Trigglesx · 20/09/2013 09:43

Don't take his word for anything. Get legal advice before you do anything, and that includes leaving. At the moment, if he is unhappy, tell him HE can leave.

VulvaVoom · 20/09/2013 09:46

What an entitled fucking arsehole! How dare he do this to you.

No, don't go anywhere, speak to a good friend/relation for support and get some legal advice ASAP (most will offer a free 30 min session)

Maybe do a bit of digging too if you have the strength, this sounds very odd behaviour from someone who wanted another baby less approx 10 weeks ago, so like others I'm wondering of there is an OW.

Has he got form for this? Or EA? He sounds like a prize prick.

So sorry this is happening to you x

VulvaVoom · 20/09/2013 09:46

How dare he do this to you and your DCs I should have said! Hugs x

OrmirianResurgam · 20/09/2013 09:49

Jeez!! I am so sorry. I think you need to get legal advice asap.

EhricLovesTeamQhuay · 20/09/2013 09:53

What???
He's horrible. Less than three months ago he was making a baby with you, now he's telling you to abort it and kicking you out of your home?
I'm really sorry, it screams other woman. But that almost doesn't matter. Whatever his reasons, he's behaving horribly and he is clearly not a good man.
If you want to keep the baby then do. Go and see a solicitor on Monday and start proceedings to get divorced and get him out. Awful man.

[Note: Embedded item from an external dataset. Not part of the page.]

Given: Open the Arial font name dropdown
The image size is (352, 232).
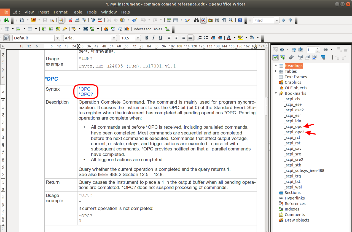Looking at the screenshot, I should 114,38.
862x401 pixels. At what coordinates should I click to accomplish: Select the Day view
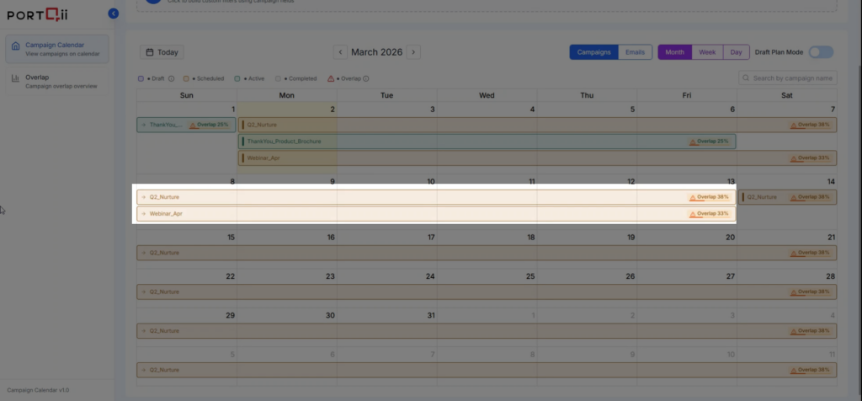[737, 52]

iamjustlurking · 20/09/2013 12:40

I obviously can't tell you what is best for you and your DC but I can tell you I had a totally unplanned pregnancy,knew my marriage was failing and had the same dilemma as you are in, also already having 2 older DC.

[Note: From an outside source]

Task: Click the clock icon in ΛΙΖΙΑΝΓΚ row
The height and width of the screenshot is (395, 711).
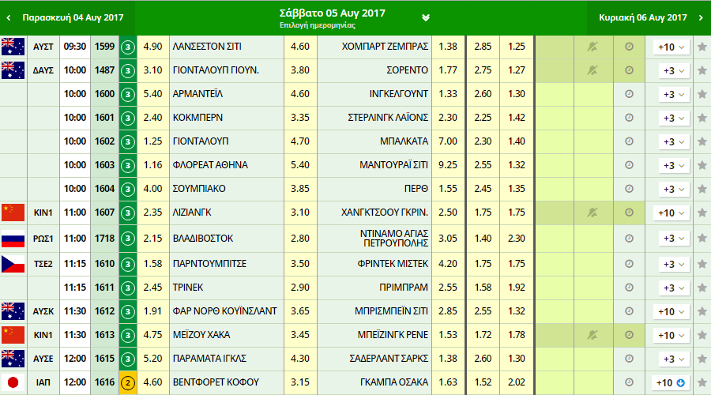Action: pyautogui.click(x=629, y=213)
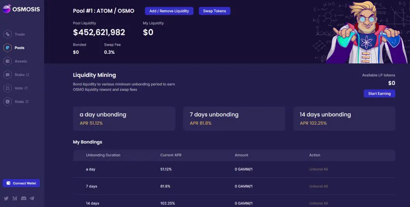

I decided I would terminate but when it came to it just didn't feel right for me and decided I had raised 2 DC more or less alone I could do manage 3, my marriage ended in truly dramatic circumstances and was homeless with 8,5 yr old and 3 week old .. 10 yrs later we have survived and I have the most amazing DC .. we are still broke and life launches from one disaster to the next but ... :)

BIWI · 20/09/2013 12:42

Do not leave your own home! You have 2 DC, where would you go? Or is he just kicking you out?

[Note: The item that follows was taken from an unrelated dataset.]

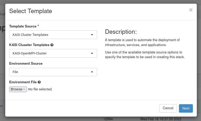
Task: Click the Environment File label text
Action: coord(23,82)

What a horrible, horrible man.

YellowTulips · 20/09/2013 12:57

Again - do NOT agree anything without legal advice.

Do NOT leave the house.

You REALLY need to stop him "managing" you in this process. He CAN'T be trusted.

Do you really think you will see £2000 a month after you have moved out? Really?

Please get to a lawyer today.

totallydone · 20/09/2013 20:33

No no no no and then again NO
This man can not be trusted. he wants you out and will do and say anything to get you to leave. He will not give you £2000 per month he is saying that to get you out.
Stay put get legal advice. Agree to nothing.
Is he putting more pressure on you about the pregnancy?

Hithere123 · 20/09/2013 22:48

Well I have cried buckets today and realise i can do this on my own. I love my babe even if he doesn't. I know it will be hard but I can never regret having my little one! I feel stronger even though I've cried all day! I listened to an answer phone message from mw an sage thinks I am about 12 weeks I'm going to see her next week and have scan...alone (oh god!) Just need to get some legal advise sorted! Monday here we come! I think I was more upset about the bang than him! I will be glad when this is over and me and my dc can move on!

OP posts:
totallydone · 20/09/2013 22:58

Of course you can do this on your own love. It won't be easy but ultimately you will have payback 100% from the love and joy that your DC's will bring you.
You won't always be unhappy but he will always be a twat.
Please lean on RL friends as much as you can and come back to MN for some handholding (and a kick up the bum if needed)
Please get legal advice asap and don't move out the house which is your and the DC's home.
Do you have your own bank account? If so do you get the child benefits etc paid to you-if not get it changed.
Stop doing anything for him in the house, no cooking cleaning laundry for him-live as if separated.
Do not argue, be civil don't engage in unnecessary conversation. Take time to get your head together. This man is not your friend, he does not have you or your unborn DC's wellbeing at heart, so try to disengage while you get your life sorted.
Don't be surprised if an OW appears out the woodwork and he starts to rewrite the histry of your relationship.